Uzman Klinik Psikolog Elif Arpacı ise, 60 yaş üzeri yurttaşların korona virüs tehlikesini tam olarak anlamlandıramadıkları için kendilerine getirilen sokağa çıkma yasağını da “ayrıştırıcı” ve “incitici” olarak görebileceklerini söyledi. Gençlerin de bu durumu sosyal medyada görünür olmak amacıyla kullandıklarını ifade eden Arpacı, “Yaşlıları korumak adına atılan bu adım onlarda bir ruhsal yaralanmaya yol açabilir. Yalnız yaşayan, internete, televizyona herkes kadar ulaşamayan bu kesim için bu uygulama ve getirdiği sonuçlar yıkıcı olabilir. Yetkililer tarafından yapılan, “yaşlılar ölüyor” algısı yaratan açıklamalar yaşlılarda “Ölüme yakınız” duygusu yaratarak kaygı ve depresyon belirtilerini tetikleyebilir” dedi.

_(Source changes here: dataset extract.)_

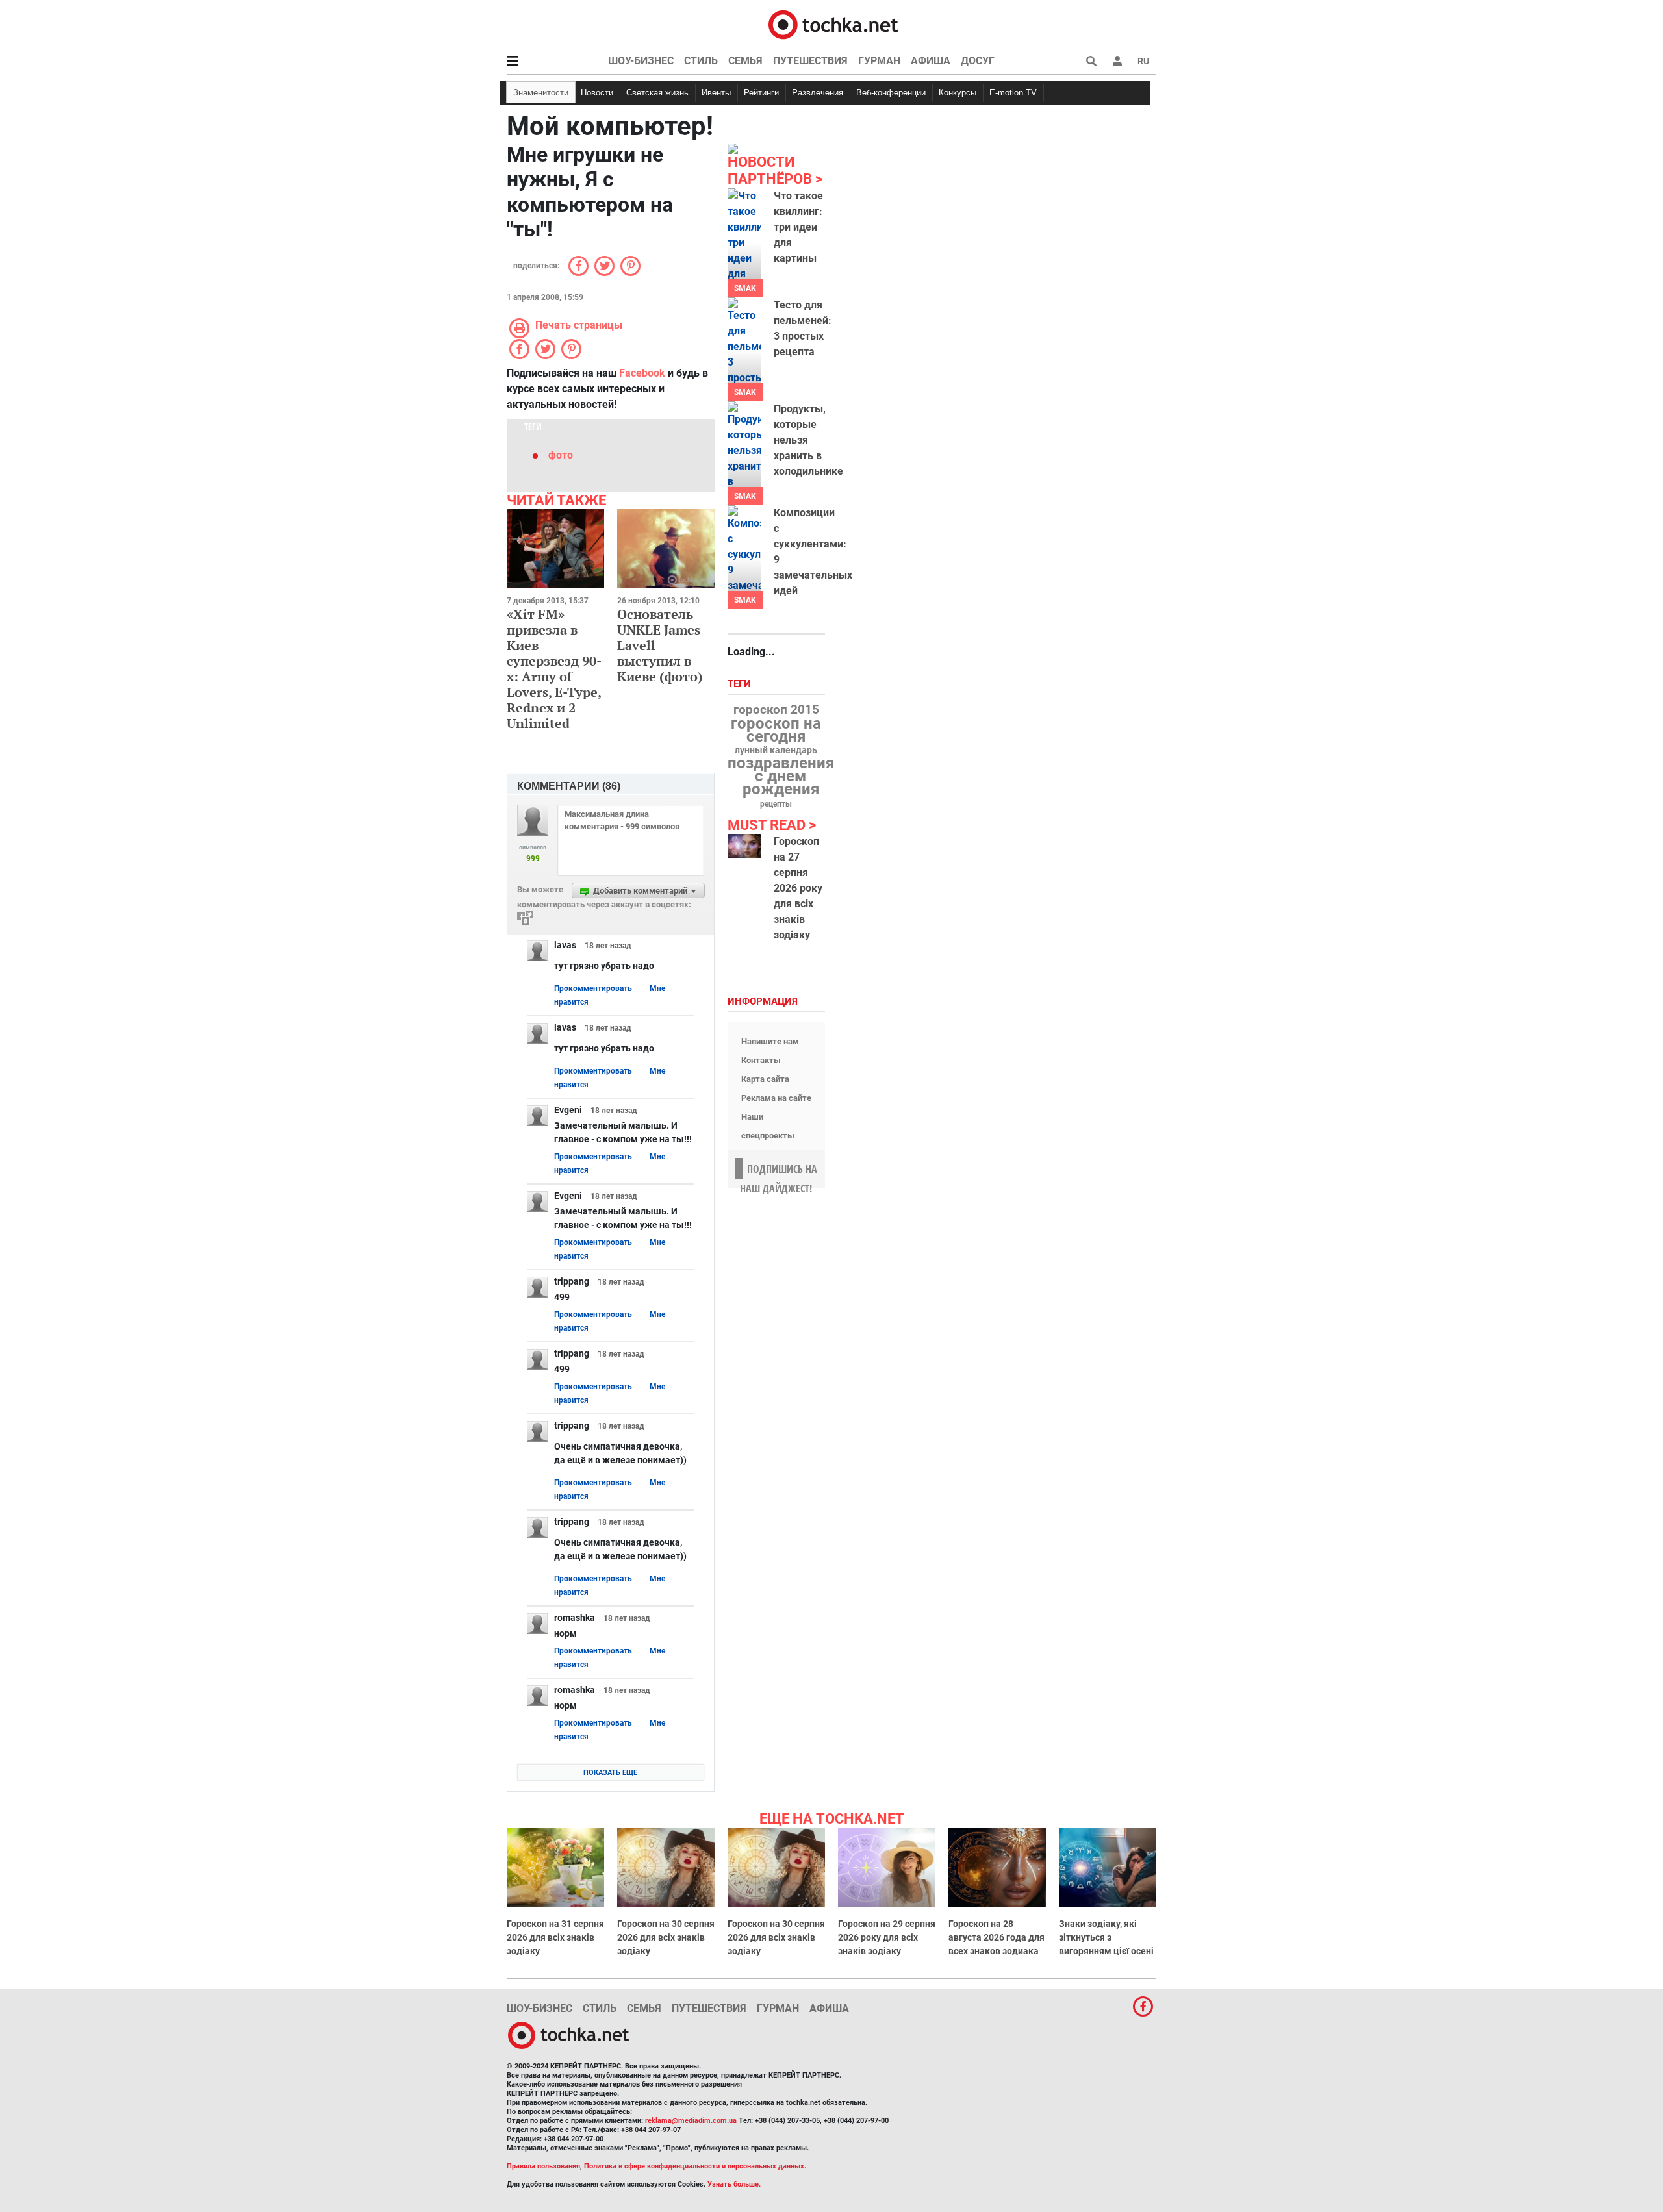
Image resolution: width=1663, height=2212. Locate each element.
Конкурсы (957, 92)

'65 YAŞTA 'YAŞLILAR ÖLÜYOR', GENÇLERDE 'BİZE BİR ŞEY OLMAZ' ALGISI YARATILIYOR'

Yetkililerin “yaşılar ölüyor” bakışına yol açan açıklamaları da gençler üzerinde “bize bir şey olmaz” algısı yarattığını belirten Arpacı, şöyle konuştu:

“Gençlerde bu hastalığa yakalansalar bile atlatabileceklerini düşünüyorlar. Yetkiler tarafından daha şeffaf açıklamalar yapılırsa gençlerdeki bilincin de oturmasına yardımcı olur. Bu da yaşlıların virüs yaydığını değil de virüsten kendilerine göre daha çok etkilendikleri için dışarı çıkmamaları gerektiğini anlamalarına yardımcı olacaktır. Gençler risk grubu olarak hastalıktan az etkilenebilir belki ama dışarıda dolaştıkları sürece taşıyıcı olup evlerinde bulunan ailelerine bu hastalığı bulaştırabilir. O zaman da ileri yaştaki insanları sokağa çıkarmamanın anlamı kalmıyor. Yani ileri yaştaki insanları eve kapatmak onları riskten korumuyor.”